**THE TASK**
Continue the text on the native range of tower mustard, starting after its final sentence.

The native distribution of tower mustard is moderately uncertain with sources having some details of its range different. POWO lists it as native to all parts of Europe with the exceptions of Ireland, Sardinia, and Corsica.

They list it as growing in much of the northwest of Temperate Asia from Turkey and Iran northwards into central Asia and from Chita Oblast, Irkutsk Oblast, and Krasnoyarsk Krai westwards in Siberia. In the more southerly parts of Asia POWO lists it as native to Korea, Japan, Mongolia, Manchuria, north-central China, southeast China, Xinjiang, Nepal, and the western Himalayas. In addition they list it as introduced to Primorsky Krai, Sakhalin Island, and the Kuril Islands.

In Africa POWO lists it as native to Algeria, Kenya, Morocco, Rwanda, Tanzania, Uganda, and the Democratic Republic of the Congo, with it being introduced to Lesotho and two parts of South Africa, KwaZulu-Natal, the Cape Provinces, and the Northern Provinces.

**SOURCE MATERIAL**
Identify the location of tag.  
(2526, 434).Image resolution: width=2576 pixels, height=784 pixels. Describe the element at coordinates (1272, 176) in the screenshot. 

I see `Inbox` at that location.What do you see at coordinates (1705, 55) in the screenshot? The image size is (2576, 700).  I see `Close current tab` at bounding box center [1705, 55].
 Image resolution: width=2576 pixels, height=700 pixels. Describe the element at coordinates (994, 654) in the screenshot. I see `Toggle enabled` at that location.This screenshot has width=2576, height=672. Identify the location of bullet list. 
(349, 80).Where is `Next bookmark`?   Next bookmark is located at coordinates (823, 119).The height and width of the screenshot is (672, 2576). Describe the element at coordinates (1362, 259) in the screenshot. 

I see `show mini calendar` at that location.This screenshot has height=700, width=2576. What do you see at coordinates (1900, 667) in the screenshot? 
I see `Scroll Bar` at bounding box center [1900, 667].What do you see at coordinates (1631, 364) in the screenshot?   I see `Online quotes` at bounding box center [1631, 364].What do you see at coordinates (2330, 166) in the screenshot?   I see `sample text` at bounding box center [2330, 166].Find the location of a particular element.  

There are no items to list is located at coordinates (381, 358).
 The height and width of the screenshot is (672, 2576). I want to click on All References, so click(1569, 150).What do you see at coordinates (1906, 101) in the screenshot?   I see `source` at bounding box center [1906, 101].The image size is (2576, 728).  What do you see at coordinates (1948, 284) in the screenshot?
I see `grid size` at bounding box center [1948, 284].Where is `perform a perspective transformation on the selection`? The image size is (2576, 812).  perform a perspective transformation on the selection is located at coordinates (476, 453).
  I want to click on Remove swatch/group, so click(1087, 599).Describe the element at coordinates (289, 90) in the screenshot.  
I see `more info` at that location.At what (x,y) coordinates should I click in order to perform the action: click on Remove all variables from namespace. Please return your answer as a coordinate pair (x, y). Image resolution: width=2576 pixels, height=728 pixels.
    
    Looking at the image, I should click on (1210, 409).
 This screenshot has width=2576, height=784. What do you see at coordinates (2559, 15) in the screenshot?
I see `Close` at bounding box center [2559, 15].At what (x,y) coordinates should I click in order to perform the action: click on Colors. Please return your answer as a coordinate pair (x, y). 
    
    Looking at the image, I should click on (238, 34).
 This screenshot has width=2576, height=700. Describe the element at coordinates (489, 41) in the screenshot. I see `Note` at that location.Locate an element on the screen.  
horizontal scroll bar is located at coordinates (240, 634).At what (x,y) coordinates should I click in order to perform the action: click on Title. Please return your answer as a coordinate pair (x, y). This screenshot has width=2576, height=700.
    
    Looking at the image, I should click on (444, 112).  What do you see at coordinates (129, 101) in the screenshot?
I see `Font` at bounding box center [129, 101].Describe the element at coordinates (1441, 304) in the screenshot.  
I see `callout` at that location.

**RESULT OF THE TASK**
In North America POWO lists it as native to all parts of Canada with the exceptions of Newfoundland and Labrador, Nova Scotia, Prince Edward Island, and Nunavut. It is also listed as native to all of the western United States, the north-central US from Missouri and Nebraska northwards, the northeastern US with the exception of Vermont, where they list it as introduced, and in the southeastern US states of Delaware, Kentucky, Maryland, North Carolina, Tennessee, and Virginia. NatureServe disagrees with some of these, not listing it as present in Maryland, present but not evaluated in Vermont, additionally introduced to Kansas, not native to Montana, and also present and evaluated in Georgia. They also do not list it as present in the Northwest Territories of Canada.

Finally Plants of the World Online lists it as introduced to the Australian states of New South Wales and Victoria.

It is classified as an endangered species in the UK and is considered to be facing a very high risk of extinction in the wild. It is listed as a Priority Species under the UK Biodiversity Action Plan. Only 35 sites are recorded by Plantlife mostly in Norfolk, (where 100 plants were found at a new site in 1999) but includes 6 sites near Kidderminster in Worcestershire.